BEWARE: Militarization of Information
In the news today I read:
A study, written for U.S. Special Operations Command, suggested "clandestinely recruiting or hiring prominent bloggers."
Since the start of the Iraq war, there's been a raucous debate in military circles over how to handle blogs -- and the servicemembers who want to keep them. One faction sees blogs as security risks, and a collective waste of troops' time. The other (which includes top officers, like Gen. David Petraeus and Lt. Gen. William Caldwell) considers blogs to be a valuable source of information, and a way for ordinary troops to shape opinions, both at home and abroad.
This 2006 report for the Joint Special Operations University, "Blogs and Military Information Strategy," offers a third approach -- co-opting bloggers, or even putting them on the payroll. "Hiring a block of bloggers to verbally attack a specific person or promote a specific message may be worth considering," write the report's co-authors, James Kinniburgh and Dororthy Denning.
Source: Wired
As if it were not enough that US has effectively:
- militarized diplomacy (our military puts a face on US abroad – and it isn’t a pretty one either…Guantanamo, Abu Graihb, Fallujha and all the other associations our caci clad, involuntary and unprepared representatives to the world creates with the USA)
militarized law enforcement (since the US Military can be called in to “augment” or replace domestic law enforcement agencies in whatever cases in ways the President considers “extraordinary”

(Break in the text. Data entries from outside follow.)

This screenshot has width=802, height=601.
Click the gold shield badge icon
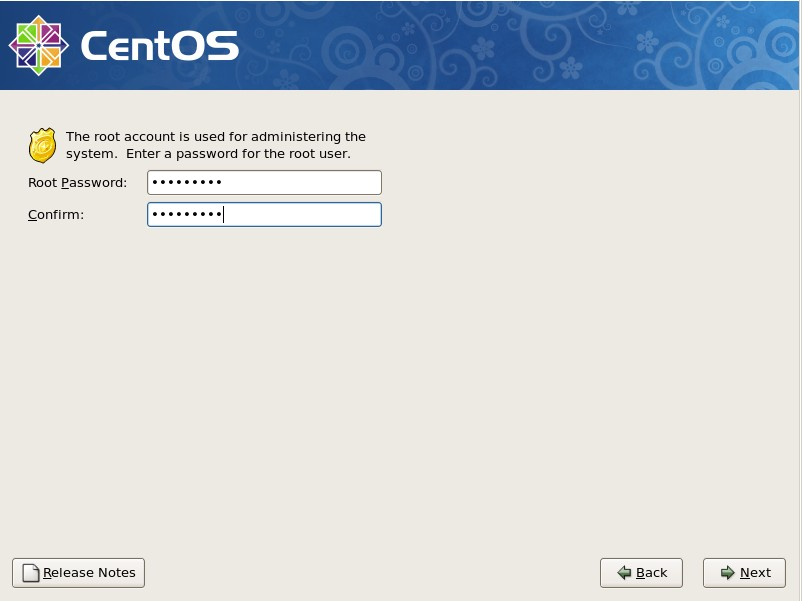click(42, 146)
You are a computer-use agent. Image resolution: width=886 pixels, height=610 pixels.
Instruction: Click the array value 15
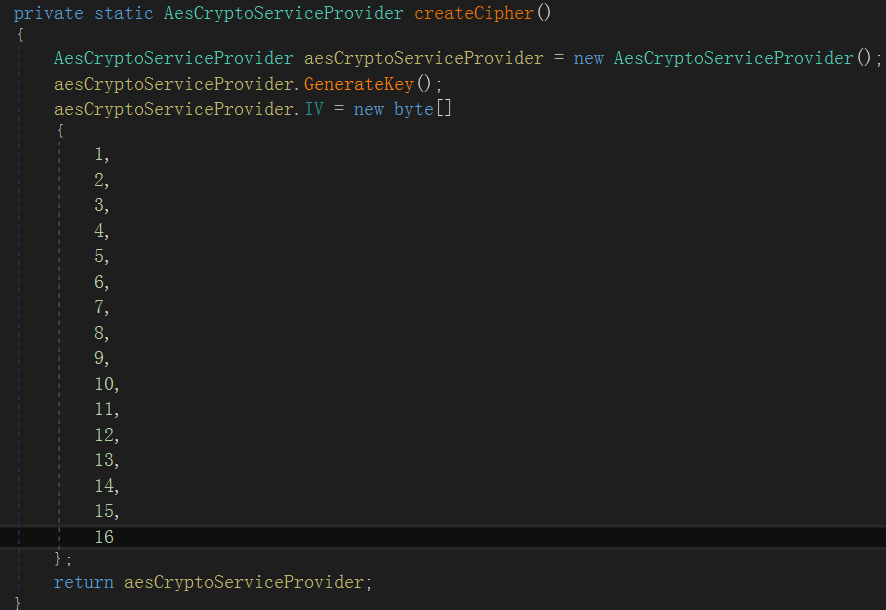(104, 511)
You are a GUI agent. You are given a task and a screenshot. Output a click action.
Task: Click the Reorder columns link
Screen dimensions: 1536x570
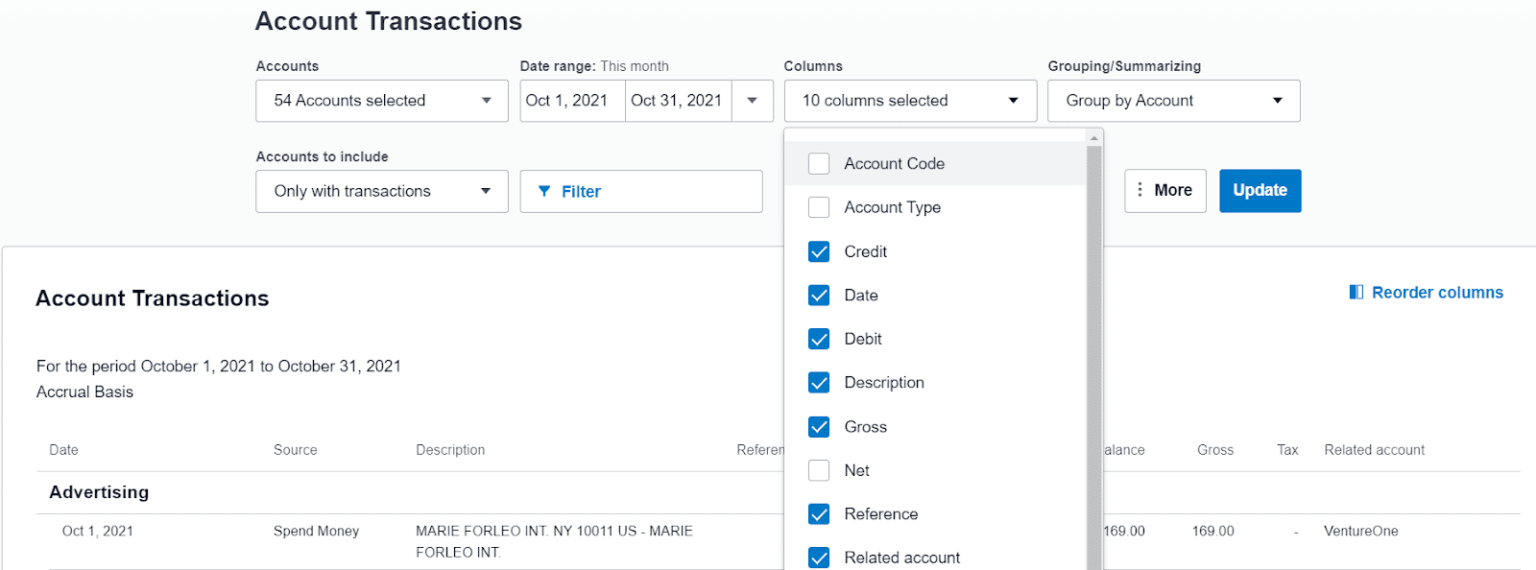(x=1437, y=292)
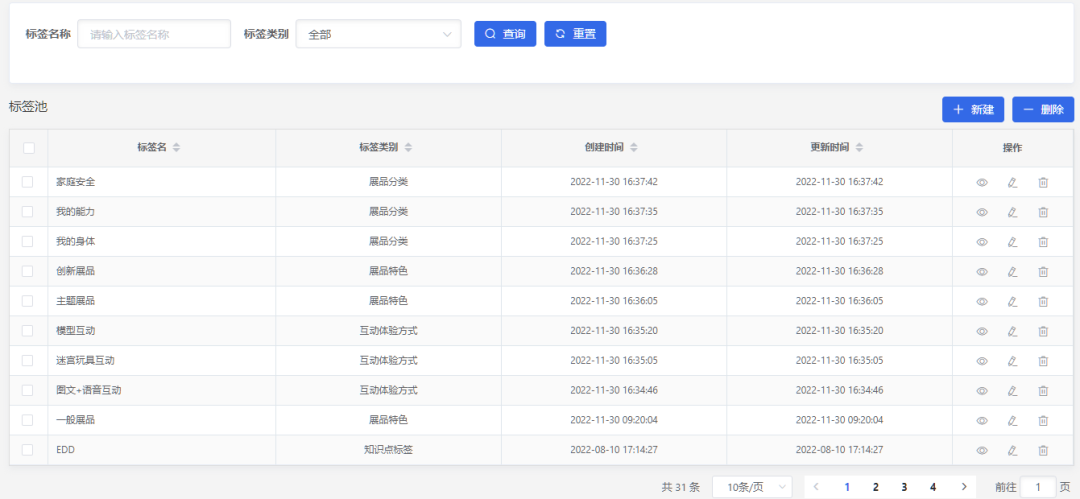This screenshot has width=1080, height=499.
Task: Click the sort arrows beside 标签名 header
Action: click(x=177, y=148)
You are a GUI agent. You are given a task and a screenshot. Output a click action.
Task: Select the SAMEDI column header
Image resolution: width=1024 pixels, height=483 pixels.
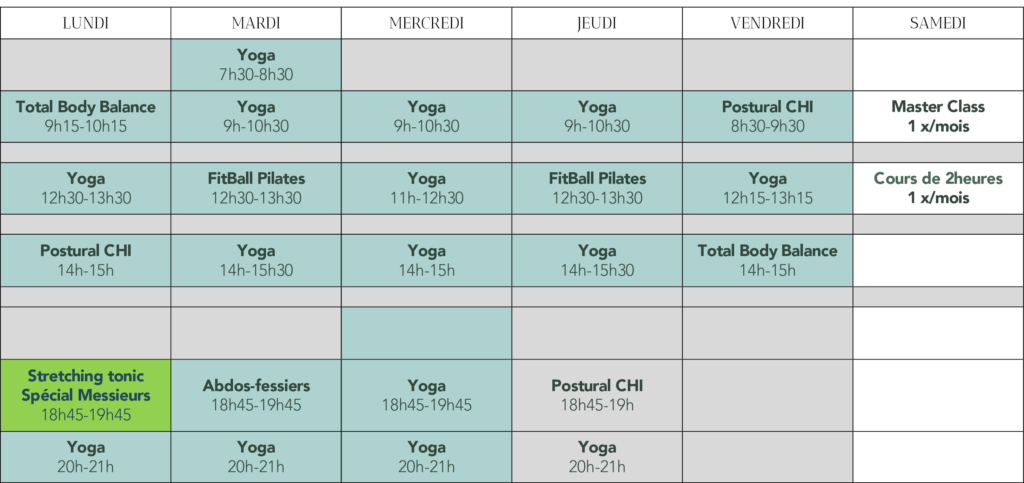(x=938, y=23)
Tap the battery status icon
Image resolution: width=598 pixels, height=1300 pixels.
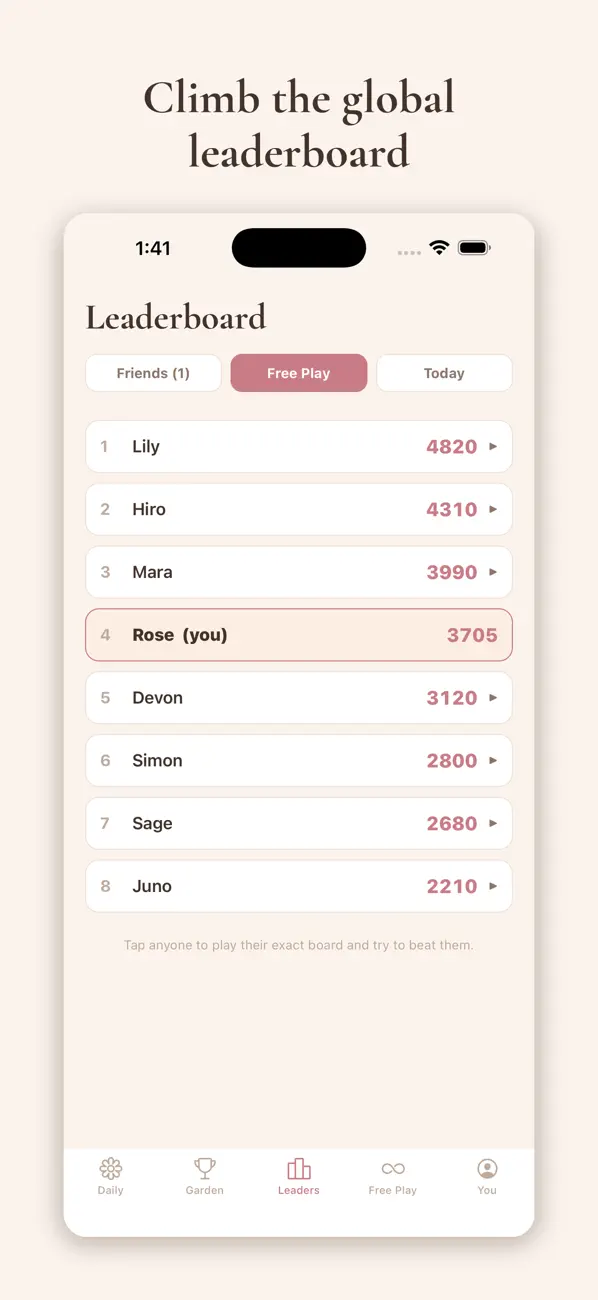(x=474, y=248)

- militarized national economy (since the whole US economy, and much of the world’s, would implode like a balloon if the military-industrial complex were suddenly to disappear overnight).
Now people are ready to make military interests and goals the independent variable for information management (nicer words for manipulation in order to facilitate a certain interest or goal) , and why not engineering (creating from scratch) as well.
I would propose that the forces out there who planned to take on this heap of junk that has piled up in the collective lap of this and future generations of Americans, need to consider how they will counter this.
I think we soon need to get as serious in our efforts to take on this fight, as those are which we will have to face.